start Given passage
For example, if the column names are not strings, or if the column names conflict with methods of the DataFrame, the attribute-style access is not possible. For example, the DataFrame class has a pop() method. If a col name is "pop", dataframe.pop will point to the method rather than the "pop" column.

If you pass numeric or Boolean indexes to slice a data frame WITHOUT specifying if they apply to rows or cols, 
they will be applied row-wise

In [None]:
# Using numeric indexes on a DF

df1[1:3]

In [None]:
# Using Boolean indexes on a DF

df1[[True, True, False, True]]

Avoid statements like these, use loc or ilco with data frames and series. See next:

In [None]:
df1.iloc[1:3, ]

In [None]:
# How this work? df1.loc[1:3, ]

In [None]:
df1.loc[[True, True, False, True], ]

In [None]:
df1.iloc[[True, True, False, True], ]

#### Examples of using iloc and loc with dataframes

In [None]:
# Slicing a DF using iloc

df1.iloc[0:2,0:2]

In [None]:
# Slicing a DF using loc

df1.loc[['Bob','Jake','Lisa'],'Department':'Age']

__IMPORTANT__: As this example showed, iloc uses Python's default indexing (where the upper lim isn't included),
but loc uses explicit indexing where the upper lim is indeed included.

In [None]:
# ANOTHER EXAMPLE
# Let's create a dataframe without defined indexes and see what happens:

df2=pd.DataFrame(data= np.full((3,2),10), columns=['x1','x2'])
df2

In [None]:
df2.iloc[0:2,0:2]

In [None]:
df2.iloc[0:2, :'x2']

# iloc is for implicit indexes, but 'x2' is explicit

In [None]:
df2

In [None]:
df2.loc[0:2, :'x2']

In [None]:
df2.loc[0:2,0:2]

We got an error with the previous statement because __loc__ uses explicitely defined indexes. df2 has defined col names (x1 and x2), so, when we use __loc__, we need to use those names

In [None]:
# Compare the results of using df2.iloc[0:2,] and df2.loc[0:2,]

df2.iloc[0:2,]

In [None]:
df2.loc[0:2,]

__Comment__: It might be confusing to use loc when the indexes are not defined like in the case of df2.
end Given passage
start Entries shown
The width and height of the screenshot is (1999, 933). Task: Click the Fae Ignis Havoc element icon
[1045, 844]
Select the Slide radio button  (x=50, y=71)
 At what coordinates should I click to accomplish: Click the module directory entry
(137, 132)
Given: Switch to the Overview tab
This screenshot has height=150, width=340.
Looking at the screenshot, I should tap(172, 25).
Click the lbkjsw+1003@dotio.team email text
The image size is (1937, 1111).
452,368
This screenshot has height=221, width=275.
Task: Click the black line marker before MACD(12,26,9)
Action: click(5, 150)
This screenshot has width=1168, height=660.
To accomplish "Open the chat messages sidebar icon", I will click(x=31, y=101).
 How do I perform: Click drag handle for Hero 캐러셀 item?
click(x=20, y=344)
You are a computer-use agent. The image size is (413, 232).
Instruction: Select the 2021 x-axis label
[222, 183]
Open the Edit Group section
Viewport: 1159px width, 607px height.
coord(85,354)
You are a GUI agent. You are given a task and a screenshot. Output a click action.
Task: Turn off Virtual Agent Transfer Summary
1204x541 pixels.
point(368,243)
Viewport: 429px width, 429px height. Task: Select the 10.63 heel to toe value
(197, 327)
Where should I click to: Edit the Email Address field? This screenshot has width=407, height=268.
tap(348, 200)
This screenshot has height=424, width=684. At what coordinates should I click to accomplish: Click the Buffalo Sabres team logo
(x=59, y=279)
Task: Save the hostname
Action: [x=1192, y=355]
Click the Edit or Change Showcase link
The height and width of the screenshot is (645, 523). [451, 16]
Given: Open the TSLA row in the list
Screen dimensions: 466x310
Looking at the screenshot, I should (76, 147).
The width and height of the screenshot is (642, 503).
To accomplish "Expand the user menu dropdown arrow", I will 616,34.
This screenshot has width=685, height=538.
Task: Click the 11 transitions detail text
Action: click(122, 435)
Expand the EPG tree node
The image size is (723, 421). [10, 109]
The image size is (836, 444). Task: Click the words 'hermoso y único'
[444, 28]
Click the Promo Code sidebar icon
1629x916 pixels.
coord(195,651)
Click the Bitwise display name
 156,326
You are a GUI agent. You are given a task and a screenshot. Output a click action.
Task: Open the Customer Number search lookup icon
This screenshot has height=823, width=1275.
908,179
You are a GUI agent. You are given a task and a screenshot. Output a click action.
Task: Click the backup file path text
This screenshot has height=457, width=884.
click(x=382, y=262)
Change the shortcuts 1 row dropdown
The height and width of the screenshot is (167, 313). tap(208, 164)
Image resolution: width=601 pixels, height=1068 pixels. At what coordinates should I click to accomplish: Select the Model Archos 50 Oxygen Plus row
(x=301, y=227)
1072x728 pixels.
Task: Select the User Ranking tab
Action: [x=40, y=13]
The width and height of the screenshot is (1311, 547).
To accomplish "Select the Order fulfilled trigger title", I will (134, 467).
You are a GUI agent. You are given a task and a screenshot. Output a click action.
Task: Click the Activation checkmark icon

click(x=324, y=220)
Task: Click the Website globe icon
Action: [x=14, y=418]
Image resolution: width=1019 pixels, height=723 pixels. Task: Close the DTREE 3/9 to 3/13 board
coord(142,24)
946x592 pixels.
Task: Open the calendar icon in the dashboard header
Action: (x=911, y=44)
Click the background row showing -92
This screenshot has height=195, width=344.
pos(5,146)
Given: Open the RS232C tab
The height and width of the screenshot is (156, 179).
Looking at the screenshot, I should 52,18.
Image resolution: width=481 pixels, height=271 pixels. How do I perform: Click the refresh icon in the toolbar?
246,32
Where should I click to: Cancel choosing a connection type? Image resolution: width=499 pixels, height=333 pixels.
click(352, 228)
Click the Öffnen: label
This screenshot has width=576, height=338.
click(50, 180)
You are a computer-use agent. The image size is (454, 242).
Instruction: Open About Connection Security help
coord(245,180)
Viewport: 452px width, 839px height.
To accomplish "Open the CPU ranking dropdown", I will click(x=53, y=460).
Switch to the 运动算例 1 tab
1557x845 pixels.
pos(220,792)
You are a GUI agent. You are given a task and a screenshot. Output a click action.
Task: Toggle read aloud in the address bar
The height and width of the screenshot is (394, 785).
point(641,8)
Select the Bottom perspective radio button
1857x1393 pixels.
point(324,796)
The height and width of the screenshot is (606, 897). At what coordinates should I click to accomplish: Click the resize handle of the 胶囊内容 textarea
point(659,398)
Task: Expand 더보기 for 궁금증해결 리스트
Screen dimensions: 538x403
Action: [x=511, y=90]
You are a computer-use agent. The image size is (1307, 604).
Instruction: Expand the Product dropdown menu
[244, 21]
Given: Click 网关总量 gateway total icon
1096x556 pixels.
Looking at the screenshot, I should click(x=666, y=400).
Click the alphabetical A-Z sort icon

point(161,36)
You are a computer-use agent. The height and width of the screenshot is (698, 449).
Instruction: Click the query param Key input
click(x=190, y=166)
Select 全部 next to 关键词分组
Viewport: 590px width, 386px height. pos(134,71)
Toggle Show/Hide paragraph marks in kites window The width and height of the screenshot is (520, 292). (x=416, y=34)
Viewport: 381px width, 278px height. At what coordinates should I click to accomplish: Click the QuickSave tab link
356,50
end Entries shown
▶ [What is asked]: Reproduce the notebook excerpt on loc and iloc in full, word for word. Work only from the notebook excerpt on loc and iloc, and leave the records aside.

▶ [Exercise output]:
For example, if the column names are not strings, or if the column names conflict with methods of the DataFrame, the attribute-style access is not possible. For example, the DataFrame class has a pop() method. If a col name is "pop", dataframe.pop will point to the method rather than the "pop" column.

If you pass numeric or Boolean indexes to slice a data frame WITHOUT specifying if they apply to rows or cols, 
they will be applied row-wise

In [None]:
# Using numeric indexes on a DF

df1[1:3]

In [None]:
# Using Boolean indexes on a DF

df1[[True, True, False, True]]

Avoid statements like these, use loc or ilco with data frames and series. See next:

In [None]:
df1.iloc[1:3, ]

In [None]:
# How this work? df1.loc[1:3, ]

In [None]:
df1.loc[[True, True, False, True], ]

In [None]:
df1.iloc[[True, True, False, True], ]

#### Examples of using iloc and loc with dataframes

In [None]:
# Slicing a DF using iloc

df1.iloc[0:2,0:2]

In [None]:
# Slicing a DF using loc

df1.loc[['Bob','Jake','Lisa'],'Department':'Age']

__IMPORTANT__: As this example showed, iloc uses Python's default indexing (where the upper lim isn't included),
but loc uses explicit indexing where the upper lim is indeed included.

In [None]:
# ANOTHER EXAMPLE
# Let's create a dataframe without defined indexes and see what happens:

df2=pd.DataFrame(data= np.full((3,2),10), columns=['x1','x2'])
df2

In [None]:
df2.iloc[0:2,0:2]

In [None]:
df2.iloc[0:2, :'x2']

# iloc is for implicit indexes, but 'x2' is explicit

In [None]:
df2

In [None]:
df2.loc[0:2, :'x2']

In [None]:
df2.loc[0:2,0:2]

We got an error with the previous statement because __loc__ uses explicitely defined indexes. df2 has defined col names (x1 and x2), so, when we use __loc__, we need to use those names

In [None]:
# Compare the results of using df2.iloc[0:2,] and df2.loc[0:2,]

df2.iloc[0:2,]

In [None]:
df2.loc[0:2,]

__Comment__: It might be confusing to use loc when the indexes are not defined like in the case of df2.